_Problem statement_:
Reproduce a section of the passage on the opioid epidemic word for word. Start at the words "That's why, in" and stop after "way to help.".

_Quoted passage_:

*-*-*

Misconceptions fueled the opioid epidemic. Doctors were led to believe the opioids they prescribed for pain posed little danger to their patients. Patients were told there was no danger of addiction as long as they used the pills only to control pain. Police and emergency workers weren't being trained or given the tools to deal with drug overdoses as medical emergencies.
Many of those who became dependent on pills weren't aware that might ultimately lead to heroin, HIV and hepatitis C, or that the fentanyl-laced street drugs they were taking might be 100 times more powerful than traditional heroin.
And, most tragic of all, individuals and families caught in the grip of opioid addiction often haven't known where to turn for help.
Those cumulative failures of understanding have fueled a local, state and national tragedy, the dimensions of which are still expanding.
That's why, in addition to new laws, new policing and medical strategies, and increased funding, the battle against opioids must emphasize increased understanding of the disease of addiction and how to fight it.
Indiana this week launched a website that offers information and connections for those working against addiction, those struggling with it, and anyone who wants to understand the problem or find a way to help.
Chosen by Gov. Eric Holcomb as his point person in the war against drugs, Jim McClelland this spring outlined a series of initiatives aimed at helping addicts survive and recover, as well as preventing others from falling into addiction.
The website he now oversees, www.in.gov/recovery, seeks to further those goals by providing an easily accessible storehouse of information.

*-*-*

(Data entries)

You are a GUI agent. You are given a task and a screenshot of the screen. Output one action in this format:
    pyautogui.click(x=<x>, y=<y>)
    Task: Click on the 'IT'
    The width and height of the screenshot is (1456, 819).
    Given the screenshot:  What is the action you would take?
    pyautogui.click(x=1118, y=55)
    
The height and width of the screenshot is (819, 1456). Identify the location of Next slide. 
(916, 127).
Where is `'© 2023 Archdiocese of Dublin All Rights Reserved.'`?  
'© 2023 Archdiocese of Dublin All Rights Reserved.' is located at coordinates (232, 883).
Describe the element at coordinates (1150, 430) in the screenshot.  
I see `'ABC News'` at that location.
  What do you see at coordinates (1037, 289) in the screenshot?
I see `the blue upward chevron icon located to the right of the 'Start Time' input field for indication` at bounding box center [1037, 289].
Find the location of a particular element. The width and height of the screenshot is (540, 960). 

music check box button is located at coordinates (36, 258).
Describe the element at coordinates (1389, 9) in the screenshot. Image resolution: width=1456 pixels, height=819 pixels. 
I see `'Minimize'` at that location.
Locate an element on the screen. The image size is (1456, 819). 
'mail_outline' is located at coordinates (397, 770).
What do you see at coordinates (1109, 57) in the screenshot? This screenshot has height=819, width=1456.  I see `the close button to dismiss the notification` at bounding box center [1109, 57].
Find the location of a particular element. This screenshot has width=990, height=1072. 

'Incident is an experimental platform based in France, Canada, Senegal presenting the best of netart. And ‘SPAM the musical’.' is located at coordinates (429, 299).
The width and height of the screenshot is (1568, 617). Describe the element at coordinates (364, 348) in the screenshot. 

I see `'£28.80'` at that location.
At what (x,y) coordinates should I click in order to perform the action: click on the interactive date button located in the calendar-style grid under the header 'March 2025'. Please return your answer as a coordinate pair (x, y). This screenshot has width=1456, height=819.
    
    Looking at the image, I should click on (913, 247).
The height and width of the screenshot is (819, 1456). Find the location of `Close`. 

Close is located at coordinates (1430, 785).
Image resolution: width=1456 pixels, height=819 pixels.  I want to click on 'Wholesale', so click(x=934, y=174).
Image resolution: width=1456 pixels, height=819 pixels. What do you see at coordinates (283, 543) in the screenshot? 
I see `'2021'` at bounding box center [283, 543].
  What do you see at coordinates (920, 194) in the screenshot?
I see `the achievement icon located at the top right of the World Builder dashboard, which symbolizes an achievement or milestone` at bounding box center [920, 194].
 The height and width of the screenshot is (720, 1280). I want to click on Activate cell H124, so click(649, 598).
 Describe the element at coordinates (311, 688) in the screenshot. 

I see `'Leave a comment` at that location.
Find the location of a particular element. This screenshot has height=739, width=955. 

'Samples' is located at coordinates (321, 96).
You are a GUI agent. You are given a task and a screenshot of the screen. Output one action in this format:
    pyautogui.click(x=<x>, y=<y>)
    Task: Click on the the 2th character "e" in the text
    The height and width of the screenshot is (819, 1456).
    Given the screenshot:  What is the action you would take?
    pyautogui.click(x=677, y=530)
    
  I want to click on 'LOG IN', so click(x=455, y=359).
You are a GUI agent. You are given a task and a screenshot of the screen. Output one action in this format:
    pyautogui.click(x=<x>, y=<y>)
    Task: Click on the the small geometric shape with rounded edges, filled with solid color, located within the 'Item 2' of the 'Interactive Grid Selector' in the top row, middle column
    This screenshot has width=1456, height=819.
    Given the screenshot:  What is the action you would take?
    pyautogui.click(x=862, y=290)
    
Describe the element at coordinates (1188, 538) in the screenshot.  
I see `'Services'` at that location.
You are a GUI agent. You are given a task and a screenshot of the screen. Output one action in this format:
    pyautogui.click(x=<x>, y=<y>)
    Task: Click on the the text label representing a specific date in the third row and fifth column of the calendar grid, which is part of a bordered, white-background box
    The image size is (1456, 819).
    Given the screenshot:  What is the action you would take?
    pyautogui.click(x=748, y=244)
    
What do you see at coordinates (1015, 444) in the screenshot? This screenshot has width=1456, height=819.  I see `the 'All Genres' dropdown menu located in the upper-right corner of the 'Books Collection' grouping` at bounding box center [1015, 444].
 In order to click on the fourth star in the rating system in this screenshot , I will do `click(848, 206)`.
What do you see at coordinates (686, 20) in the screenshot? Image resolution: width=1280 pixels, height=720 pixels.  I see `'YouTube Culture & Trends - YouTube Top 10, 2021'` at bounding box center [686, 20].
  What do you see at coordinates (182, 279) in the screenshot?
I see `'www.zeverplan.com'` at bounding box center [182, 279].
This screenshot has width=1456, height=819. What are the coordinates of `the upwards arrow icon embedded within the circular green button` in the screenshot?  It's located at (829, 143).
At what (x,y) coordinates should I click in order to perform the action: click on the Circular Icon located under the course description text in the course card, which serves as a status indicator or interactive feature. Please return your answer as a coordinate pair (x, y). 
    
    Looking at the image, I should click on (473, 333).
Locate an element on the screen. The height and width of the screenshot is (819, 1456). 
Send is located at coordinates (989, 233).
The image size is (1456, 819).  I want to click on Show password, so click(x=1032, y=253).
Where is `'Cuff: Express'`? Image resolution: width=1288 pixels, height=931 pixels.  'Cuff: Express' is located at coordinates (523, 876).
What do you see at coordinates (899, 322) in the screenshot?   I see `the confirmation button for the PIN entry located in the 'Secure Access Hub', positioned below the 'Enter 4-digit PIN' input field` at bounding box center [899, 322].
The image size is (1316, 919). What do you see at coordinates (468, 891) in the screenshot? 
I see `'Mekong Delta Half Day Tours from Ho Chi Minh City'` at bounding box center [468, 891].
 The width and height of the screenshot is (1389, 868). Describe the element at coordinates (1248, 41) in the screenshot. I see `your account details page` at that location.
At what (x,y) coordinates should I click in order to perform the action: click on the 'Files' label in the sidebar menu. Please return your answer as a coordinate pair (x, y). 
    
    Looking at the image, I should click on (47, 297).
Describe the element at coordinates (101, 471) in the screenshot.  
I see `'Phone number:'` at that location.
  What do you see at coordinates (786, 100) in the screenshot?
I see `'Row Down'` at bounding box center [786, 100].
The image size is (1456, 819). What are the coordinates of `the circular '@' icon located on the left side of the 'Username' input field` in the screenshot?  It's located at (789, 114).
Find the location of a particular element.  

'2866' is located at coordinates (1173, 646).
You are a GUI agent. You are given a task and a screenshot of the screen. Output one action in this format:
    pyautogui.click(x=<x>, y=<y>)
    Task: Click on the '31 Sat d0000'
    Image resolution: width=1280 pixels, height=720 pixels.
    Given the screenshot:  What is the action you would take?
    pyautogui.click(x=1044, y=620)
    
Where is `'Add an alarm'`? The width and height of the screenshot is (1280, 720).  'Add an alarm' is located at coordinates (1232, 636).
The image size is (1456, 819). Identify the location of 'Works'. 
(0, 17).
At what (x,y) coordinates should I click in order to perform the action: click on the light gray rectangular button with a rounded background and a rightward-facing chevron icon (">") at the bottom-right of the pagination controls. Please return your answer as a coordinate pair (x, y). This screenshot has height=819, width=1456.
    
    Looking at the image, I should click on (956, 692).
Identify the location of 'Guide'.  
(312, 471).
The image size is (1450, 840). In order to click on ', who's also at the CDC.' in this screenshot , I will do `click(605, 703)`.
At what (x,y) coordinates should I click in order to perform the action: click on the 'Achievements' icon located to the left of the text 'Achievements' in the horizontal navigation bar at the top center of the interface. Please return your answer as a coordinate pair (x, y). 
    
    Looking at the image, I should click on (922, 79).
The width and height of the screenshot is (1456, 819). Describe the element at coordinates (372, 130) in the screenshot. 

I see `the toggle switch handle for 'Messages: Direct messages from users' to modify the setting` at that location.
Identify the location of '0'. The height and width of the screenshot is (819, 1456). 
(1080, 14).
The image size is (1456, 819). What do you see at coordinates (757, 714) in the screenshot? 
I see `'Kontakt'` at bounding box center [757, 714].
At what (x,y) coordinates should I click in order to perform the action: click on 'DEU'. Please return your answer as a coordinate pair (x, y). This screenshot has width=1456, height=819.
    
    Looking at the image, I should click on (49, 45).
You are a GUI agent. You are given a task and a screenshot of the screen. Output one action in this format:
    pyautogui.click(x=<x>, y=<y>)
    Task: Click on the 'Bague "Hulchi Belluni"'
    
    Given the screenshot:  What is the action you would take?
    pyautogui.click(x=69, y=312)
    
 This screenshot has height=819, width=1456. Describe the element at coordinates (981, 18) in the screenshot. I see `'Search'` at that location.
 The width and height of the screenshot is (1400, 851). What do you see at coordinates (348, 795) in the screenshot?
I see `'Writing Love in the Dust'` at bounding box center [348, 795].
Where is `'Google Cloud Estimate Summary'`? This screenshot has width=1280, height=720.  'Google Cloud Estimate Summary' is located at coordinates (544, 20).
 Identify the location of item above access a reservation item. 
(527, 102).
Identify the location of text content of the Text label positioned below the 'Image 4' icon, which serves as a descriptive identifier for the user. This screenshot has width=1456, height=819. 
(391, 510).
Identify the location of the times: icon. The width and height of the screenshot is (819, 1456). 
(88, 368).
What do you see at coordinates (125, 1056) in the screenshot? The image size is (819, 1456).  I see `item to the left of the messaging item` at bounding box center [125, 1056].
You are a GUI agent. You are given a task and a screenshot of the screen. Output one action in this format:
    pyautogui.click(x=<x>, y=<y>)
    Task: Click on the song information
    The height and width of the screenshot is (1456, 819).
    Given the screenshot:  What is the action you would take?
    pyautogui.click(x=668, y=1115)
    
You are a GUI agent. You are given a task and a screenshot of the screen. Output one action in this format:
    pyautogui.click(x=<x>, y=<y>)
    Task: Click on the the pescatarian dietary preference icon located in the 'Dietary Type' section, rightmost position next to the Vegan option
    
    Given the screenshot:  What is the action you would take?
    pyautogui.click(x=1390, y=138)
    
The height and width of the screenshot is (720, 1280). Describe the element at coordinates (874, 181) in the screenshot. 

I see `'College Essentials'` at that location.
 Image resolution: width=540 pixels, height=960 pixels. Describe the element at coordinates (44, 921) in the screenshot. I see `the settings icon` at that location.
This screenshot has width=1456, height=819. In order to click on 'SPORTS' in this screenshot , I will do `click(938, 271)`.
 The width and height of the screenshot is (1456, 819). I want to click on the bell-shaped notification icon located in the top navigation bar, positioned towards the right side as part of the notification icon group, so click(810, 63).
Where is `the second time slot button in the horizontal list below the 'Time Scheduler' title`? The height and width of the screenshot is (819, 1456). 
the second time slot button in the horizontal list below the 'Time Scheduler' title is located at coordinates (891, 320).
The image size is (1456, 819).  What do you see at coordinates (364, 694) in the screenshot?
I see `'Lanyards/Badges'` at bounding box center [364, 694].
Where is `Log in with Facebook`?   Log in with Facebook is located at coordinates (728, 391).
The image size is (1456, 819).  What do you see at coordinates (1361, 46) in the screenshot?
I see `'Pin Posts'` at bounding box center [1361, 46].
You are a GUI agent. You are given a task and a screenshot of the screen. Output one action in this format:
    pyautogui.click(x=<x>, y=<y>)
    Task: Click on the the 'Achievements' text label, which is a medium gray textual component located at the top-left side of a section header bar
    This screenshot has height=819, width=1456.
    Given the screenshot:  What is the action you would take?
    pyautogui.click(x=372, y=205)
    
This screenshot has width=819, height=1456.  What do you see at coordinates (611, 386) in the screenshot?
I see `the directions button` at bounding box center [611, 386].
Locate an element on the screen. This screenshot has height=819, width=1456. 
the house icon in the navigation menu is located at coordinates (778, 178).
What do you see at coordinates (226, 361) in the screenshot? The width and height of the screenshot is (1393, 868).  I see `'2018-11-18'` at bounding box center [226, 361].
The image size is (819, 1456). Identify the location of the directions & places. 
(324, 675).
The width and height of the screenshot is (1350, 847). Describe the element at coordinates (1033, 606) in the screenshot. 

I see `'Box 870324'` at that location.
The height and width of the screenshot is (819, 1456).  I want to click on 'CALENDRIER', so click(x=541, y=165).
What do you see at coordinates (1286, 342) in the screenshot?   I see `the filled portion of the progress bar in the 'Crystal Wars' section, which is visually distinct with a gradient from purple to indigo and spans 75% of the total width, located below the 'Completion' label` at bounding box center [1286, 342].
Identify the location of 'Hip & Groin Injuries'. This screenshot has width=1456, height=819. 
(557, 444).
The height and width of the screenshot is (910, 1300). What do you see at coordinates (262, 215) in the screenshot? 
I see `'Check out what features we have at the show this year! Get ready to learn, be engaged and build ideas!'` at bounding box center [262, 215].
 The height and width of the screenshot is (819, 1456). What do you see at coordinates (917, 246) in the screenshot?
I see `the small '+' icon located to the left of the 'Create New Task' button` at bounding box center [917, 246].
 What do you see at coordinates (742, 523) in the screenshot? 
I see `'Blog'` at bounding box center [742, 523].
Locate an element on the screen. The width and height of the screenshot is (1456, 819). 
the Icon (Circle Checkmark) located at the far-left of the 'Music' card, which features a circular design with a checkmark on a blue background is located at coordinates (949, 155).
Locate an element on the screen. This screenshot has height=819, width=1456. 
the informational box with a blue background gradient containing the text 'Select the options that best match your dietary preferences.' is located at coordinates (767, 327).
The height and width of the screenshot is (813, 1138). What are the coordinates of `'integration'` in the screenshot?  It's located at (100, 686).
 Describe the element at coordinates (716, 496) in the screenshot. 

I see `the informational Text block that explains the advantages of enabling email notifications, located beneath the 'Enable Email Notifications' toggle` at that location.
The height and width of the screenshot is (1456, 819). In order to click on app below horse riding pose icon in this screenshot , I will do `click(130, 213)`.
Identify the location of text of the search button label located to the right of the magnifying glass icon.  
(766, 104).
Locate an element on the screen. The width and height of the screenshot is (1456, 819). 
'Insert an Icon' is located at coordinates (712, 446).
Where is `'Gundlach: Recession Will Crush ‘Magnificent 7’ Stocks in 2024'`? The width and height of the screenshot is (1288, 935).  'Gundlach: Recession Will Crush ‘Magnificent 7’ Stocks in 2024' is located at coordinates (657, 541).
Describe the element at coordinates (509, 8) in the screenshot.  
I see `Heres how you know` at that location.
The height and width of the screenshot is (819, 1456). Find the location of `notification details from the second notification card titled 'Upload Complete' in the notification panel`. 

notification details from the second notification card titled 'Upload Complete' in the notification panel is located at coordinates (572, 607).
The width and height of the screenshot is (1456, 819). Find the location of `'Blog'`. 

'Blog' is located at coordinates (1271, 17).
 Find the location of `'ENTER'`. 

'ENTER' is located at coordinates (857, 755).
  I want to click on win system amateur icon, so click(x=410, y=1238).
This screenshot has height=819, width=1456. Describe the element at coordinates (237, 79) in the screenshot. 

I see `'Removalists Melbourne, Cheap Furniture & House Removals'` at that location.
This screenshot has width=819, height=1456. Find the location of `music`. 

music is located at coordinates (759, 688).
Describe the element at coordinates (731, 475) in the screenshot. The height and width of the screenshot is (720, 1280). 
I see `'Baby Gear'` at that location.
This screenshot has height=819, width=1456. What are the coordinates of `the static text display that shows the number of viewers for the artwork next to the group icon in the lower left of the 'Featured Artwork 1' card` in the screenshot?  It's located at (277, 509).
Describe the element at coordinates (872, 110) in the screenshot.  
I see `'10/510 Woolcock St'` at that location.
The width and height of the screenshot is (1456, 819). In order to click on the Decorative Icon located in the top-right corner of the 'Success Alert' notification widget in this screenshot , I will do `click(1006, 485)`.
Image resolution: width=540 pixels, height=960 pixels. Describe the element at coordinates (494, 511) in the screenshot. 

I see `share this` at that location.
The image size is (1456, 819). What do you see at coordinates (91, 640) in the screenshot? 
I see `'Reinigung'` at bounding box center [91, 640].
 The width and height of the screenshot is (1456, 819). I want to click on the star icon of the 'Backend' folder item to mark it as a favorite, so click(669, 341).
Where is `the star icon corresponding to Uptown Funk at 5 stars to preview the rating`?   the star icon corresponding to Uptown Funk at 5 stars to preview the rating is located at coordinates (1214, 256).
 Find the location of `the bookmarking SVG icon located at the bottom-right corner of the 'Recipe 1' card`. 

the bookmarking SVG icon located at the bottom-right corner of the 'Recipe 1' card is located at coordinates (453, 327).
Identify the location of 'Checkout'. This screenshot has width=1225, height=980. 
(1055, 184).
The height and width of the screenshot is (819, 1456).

*-*-*

_Solution to the exercise_:
That's why, in addition to new laws, new policing and medical strategies, and increased funding, the battle against opioids must emphasize increased understanding of the disease of addiction and how to fight it.
Indiana this week launched a website that offers information and connections for those working against addiction, those struggling with it, and anyone who wants to understand the problem or find a way to help.